At HowStuffWorks, we're never content to watch history happen. We're bent on poking around for the reasons behind these big events. So stick with us as we answer the top 10 questions of 2008, and we'll satisfy our curiosity together.
First up, vaccines and autism.
9: Could we clone our organs to be used in a transplant?
- Surgeons implant a donor heart in a patient.
- One day, that replacement heart could be made of your own cells
8: Grassoline: Can we fuel cars with grass?
Don't start hording your grass clippings just yet. Switchgrass, a promising source for making cellulosic ethanol -- a type of fuel derived from plants -- probably isn't carpeting your backyard, although the perennial is found in the Americas and parts of Africa. The tall grass looks more at home billowing in the prairie, maybe alongside a field of corn, another source of ethanol for your car.
7: Why is offshore drilling so controversial?
Whether you cheered when Gov. Sarah Palin famously exclaimed, "Drill, baby, drill!" or slapped your palm to your forehead in horror, you heard a lot about offshore drilling in 2008. Even before the issues of oil and taxes dueled for time during the U.S. presidential election, drivers were emptying their wallets at the pump and wondering when gas prices would stop climbing higher (and sighing with relief when the price of oil dropped precipitously).
6: What is water boarding?
Like the sensations of falling that haunt our nightmares, dreams of drowning snap us awake with a shudder. But for some prisoners, there's no waking up from that unimaginably terrifying feeling of the water pulling you under. That's because water boarding is a form of torture, one that the CIA has said that it used on more than one occasion.
5: What does CERN mean for the future of the universe?
The name CERN, shorthand for the European Organization for Nuclear Research, might not ring any bells, but the name of its biggest pet project -- the Large Hadron Collider, or LHC -- probably does. Like all of us, CERN wants to know how the universe works -- how it began, what it's made of, all that good stuff. Only instead of, say, reading books, CERN scientists study the tiniest particles in the universe. And they built the most powerful particle accelerator, the LHC, to do it.
4: How easy is it to steal a nuclear bomb?
Although popular television shows such as "24" might make it look like a cakewalk, stealing an entire nuclear bomb isn't easy, even for practiced terrorists. But obtaining the parts of a nuke is a different story, and unsavory characters certainly have tried both routes.
3: Why is the Google algorithm so important?
Whether you're trawling the Internet for information about the new World of Warcraft release or for homemade remedies for halitosis, you probably punch your query into Google's waiting hands. When the search engine returns your desired results lickety-split, you might scan the first two or three pages, check out a few sites and, satisfied, call it a day. You probably don't dwell on how or why Google returned those results to you, but anyone with a Web site does.

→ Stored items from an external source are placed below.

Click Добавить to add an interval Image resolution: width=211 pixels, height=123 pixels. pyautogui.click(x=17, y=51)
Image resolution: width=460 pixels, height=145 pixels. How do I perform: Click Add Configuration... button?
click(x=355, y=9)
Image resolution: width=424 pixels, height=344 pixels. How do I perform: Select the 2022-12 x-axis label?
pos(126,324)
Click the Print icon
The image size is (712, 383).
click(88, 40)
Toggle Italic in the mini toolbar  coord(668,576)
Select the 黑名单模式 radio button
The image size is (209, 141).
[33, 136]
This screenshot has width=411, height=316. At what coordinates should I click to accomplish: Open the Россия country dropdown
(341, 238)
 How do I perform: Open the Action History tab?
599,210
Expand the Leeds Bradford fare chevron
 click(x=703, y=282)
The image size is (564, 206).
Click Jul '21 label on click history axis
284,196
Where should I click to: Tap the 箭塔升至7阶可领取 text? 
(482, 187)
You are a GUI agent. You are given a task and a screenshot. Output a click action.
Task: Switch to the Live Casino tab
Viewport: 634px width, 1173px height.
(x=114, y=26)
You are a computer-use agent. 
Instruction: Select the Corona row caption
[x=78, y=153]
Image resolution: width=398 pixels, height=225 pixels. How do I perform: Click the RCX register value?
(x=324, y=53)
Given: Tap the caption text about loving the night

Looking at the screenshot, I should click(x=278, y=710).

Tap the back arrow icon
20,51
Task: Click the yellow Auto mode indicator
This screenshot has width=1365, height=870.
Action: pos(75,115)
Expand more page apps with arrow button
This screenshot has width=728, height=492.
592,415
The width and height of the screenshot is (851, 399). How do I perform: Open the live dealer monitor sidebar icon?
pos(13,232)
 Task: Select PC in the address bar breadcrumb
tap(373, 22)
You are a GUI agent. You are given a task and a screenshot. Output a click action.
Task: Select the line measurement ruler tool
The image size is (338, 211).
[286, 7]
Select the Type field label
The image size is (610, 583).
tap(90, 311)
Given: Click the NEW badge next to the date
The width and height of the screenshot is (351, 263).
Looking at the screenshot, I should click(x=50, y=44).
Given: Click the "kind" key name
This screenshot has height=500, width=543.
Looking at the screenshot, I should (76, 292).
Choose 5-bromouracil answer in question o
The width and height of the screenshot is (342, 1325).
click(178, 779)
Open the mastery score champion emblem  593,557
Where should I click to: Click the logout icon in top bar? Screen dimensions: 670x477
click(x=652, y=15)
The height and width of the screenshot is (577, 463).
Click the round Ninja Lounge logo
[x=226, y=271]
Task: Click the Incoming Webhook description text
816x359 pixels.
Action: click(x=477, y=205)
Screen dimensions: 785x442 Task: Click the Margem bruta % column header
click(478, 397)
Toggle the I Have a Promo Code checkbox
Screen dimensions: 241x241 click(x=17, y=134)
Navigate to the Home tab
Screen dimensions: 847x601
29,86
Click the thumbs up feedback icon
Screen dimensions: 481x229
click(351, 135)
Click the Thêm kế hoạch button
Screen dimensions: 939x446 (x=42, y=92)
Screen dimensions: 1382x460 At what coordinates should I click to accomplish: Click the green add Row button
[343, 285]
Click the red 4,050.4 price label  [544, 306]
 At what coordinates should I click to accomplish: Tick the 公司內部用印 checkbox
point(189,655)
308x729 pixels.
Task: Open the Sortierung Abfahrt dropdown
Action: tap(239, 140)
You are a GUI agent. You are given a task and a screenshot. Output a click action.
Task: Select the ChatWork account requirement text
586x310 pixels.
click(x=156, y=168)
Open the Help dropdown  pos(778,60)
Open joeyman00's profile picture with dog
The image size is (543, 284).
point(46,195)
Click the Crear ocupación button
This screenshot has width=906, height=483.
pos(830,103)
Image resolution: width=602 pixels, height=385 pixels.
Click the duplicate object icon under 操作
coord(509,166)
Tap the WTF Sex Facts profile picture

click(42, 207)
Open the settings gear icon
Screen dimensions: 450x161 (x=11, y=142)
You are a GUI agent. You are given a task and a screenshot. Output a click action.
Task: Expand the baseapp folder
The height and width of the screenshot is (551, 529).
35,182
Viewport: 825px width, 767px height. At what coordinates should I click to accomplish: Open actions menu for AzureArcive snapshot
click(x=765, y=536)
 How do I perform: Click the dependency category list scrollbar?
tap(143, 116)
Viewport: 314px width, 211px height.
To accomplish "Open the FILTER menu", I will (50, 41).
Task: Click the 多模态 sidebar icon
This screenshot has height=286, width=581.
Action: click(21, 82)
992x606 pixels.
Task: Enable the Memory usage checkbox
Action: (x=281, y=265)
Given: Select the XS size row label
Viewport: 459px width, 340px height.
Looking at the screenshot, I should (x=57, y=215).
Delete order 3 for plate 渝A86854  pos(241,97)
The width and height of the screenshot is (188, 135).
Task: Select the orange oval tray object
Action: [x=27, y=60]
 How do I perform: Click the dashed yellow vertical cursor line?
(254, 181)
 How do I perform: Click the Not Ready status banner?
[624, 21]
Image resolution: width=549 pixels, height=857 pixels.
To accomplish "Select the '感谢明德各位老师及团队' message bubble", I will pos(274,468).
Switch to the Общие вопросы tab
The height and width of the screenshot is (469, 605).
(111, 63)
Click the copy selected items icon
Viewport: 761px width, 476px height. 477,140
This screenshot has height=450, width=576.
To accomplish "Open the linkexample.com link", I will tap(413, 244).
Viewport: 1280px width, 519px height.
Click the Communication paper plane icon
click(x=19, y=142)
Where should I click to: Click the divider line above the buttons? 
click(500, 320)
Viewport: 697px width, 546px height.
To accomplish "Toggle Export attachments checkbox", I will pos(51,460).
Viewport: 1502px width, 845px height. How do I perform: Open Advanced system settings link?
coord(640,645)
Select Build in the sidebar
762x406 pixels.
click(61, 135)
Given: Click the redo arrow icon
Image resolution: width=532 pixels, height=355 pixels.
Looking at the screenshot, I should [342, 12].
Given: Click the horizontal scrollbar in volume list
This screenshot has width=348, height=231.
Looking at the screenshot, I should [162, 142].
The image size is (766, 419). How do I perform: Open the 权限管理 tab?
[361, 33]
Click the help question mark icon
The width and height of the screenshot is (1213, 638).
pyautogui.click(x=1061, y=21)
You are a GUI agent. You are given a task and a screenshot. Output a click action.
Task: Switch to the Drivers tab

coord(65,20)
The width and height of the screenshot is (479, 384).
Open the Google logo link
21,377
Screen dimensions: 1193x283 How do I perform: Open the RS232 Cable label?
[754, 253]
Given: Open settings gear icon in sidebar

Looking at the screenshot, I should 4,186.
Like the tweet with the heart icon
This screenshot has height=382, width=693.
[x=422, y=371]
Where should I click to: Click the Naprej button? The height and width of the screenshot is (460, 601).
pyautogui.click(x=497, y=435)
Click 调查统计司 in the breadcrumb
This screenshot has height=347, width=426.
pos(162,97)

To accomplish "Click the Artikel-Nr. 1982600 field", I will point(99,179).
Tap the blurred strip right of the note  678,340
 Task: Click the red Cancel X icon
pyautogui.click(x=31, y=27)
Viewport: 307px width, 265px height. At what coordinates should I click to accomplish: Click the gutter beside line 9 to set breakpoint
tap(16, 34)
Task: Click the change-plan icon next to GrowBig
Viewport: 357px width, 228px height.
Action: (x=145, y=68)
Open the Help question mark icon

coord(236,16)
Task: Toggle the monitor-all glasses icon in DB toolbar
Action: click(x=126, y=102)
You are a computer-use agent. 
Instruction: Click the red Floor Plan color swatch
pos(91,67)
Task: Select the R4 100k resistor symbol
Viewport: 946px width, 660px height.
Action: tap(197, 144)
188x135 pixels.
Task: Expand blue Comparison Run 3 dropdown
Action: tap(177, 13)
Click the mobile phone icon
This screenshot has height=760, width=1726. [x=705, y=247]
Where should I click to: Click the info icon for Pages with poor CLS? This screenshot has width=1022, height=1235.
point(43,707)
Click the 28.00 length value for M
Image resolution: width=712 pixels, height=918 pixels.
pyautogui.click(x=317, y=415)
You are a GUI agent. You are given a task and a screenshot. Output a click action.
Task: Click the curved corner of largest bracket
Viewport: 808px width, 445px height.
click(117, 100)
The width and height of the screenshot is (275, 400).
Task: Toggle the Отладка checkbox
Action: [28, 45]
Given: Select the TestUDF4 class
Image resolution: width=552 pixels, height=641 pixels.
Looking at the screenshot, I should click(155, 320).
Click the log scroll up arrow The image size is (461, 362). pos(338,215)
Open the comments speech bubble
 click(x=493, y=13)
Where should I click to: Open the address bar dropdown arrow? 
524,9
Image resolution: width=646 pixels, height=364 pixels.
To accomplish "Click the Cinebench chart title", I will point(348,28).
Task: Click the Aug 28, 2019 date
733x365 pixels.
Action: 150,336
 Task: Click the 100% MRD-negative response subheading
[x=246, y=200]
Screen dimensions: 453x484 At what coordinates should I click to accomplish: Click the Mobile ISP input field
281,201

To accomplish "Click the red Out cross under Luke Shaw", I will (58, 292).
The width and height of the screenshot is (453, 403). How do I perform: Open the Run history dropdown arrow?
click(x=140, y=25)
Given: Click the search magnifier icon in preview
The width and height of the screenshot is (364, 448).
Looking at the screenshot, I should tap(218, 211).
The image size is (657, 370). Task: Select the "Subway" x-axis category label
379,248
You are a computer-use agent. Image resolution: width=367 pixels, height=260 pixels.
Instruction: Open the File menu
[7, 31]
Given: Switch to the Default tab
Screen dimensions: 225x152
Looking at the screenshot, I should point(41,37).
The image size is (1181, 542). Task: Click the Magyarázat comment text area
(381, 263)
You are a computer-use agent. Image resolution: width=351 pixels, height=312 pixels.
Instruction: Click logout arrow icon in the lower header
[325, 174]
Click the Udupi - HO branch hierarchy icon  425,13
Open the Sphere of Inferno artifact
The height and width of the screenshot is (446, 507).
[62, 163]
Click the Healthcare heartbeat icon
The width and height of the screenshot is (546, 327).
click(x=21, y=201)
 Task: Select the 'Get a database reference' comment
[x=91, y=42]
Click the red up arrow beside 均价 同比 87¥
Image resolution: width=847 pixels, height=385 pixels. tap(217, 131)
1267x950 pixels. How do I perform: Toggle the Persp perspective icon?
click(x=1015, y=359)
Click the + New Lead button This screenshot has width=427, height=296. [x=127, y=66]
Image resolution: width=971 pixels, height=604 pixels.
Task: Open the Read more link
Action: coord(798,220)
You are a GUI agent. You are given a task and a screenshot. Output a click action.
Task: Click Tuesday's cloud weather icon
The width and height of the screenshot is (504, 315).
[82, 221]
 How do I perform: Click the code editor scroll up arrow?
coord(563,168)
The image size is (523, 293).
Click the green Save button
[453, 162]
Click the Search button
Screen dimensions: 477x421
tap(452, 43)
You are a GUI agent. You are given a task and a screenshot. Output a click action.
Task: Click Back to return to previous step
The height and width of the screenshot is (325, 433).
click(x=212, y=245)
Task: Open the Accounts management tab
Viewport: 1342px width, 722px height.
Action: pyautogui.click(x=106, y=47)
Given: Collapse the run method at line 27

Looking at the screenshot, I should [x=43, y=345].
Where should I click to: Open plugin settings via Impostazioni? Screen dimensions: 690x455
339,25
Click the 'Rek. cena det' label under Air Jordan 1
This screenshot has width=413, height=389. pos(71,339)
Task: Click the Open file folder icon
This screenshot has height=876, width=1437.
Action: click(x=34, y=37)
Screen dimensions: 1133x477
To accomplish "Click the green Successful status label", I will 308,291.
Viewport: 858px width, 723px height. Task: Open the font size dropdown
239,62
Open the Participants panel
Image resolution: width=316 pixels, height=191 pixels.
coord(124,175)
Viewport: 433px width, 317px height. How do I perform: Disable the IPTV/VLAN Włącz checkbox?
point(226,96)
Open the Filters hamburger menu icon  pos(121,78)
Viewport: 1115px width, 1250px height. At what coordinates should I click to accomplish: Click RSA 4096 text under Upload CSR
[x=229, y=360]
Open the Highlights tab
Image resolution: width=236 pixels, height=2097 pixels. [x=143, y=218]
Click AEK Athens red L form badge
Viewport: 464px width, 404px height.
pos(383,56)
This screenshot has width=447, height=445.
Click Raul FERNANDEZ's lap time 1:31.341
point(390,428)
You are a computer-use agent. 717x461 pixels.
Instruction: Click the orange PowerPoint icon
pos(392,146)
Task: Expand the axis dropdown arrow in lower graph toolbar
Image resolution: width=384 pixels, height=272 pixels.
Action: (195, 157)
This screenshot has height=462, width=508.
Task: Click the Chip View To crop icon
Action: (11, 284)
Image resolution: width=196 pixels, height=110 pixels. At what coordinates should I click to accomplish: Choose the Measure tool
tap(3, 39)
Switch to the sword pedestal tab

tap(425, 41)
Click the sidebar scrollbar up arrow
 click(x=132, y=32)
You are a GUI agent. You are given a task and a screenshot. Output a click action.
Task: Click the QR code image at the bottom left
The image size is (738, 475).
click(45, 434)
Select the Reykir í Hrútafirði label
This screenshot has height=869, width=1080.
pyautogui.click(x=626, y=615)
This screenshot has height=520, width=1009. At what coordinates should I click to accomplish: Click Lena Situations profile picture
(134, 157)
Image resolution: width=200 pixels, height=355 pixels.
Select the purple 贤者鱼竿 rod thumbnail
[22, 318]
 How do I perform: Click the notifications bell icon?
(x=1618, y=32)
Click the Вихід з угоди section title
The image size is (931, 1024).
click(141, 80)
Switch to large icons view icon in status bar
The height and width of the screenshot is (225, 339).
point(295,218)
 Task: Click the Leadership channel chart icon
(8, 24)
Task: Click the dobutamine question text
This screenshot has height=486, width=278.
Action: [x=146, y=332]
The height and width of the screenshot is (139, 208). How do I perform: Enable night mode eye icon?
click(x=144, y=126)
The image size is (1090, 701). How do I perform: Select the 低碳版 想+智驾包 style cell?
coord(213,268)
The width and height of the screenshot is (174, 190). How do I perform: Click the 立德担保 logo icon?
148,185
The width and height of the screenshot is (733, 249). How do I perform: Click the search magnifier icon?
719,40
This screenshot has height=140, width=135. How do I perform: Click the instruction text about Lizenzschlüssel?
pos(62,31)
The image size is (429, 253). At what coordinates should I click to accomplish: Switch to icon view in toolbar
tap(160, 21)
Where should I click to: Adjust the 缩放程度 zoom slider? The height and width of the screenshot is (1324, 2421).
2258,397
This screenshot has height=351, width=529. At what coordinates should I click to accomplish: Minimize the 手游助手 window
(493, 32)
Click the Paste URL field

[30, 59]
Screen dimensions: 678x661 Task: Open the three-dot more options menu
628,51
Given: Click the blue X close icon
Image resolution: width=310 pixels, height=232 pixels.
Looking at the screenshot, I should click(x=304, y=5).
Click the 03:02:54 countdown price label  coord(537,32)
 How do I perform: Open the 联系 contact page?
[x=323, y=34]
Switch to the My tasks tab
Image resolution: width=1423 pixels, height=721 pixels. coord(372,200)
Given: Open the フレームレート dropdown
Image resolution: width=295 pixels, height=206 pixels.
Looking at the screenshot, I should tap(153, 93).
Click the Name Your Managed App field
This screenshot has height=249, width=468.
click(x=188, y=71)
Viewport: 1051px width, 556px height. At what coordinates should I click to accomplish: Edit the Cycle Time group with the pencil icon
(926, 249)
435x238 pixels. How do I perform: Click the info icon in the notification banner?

2: Why is the cost of food rising so rapidly?
How many calories did you eat today? If you overindulged and packed in a few hundred extra calories, you may be one reason behind the prohibitively high price of food in 2008. Food prices have jumped more than 80 percent in three years, according to the World Bank, and their meteoric rise doesn't show signs of stopping, not least because of people eating excess calories. To learn what governments, global organizations and people like you and me are doing to try to solve the problem, read Why is the cost of food rising so rapidly?
1: How will the U.S. government spend the $700 billion bailout funds?
Of all the questions that have been on people's minds this year, particularly in the United States and particularly as the most financially tumultuous year in decades ends, perhaps no question was as pressing as this one -- how would the U.S. government spend the gargantuan bailout it announced in September 2008. Certainly, anxious homeowners biding their time against foreclosure wanted to know. Baby boomers sitting on depleted retirement savings wanted to know. Banks definitely, desperately wanted to know.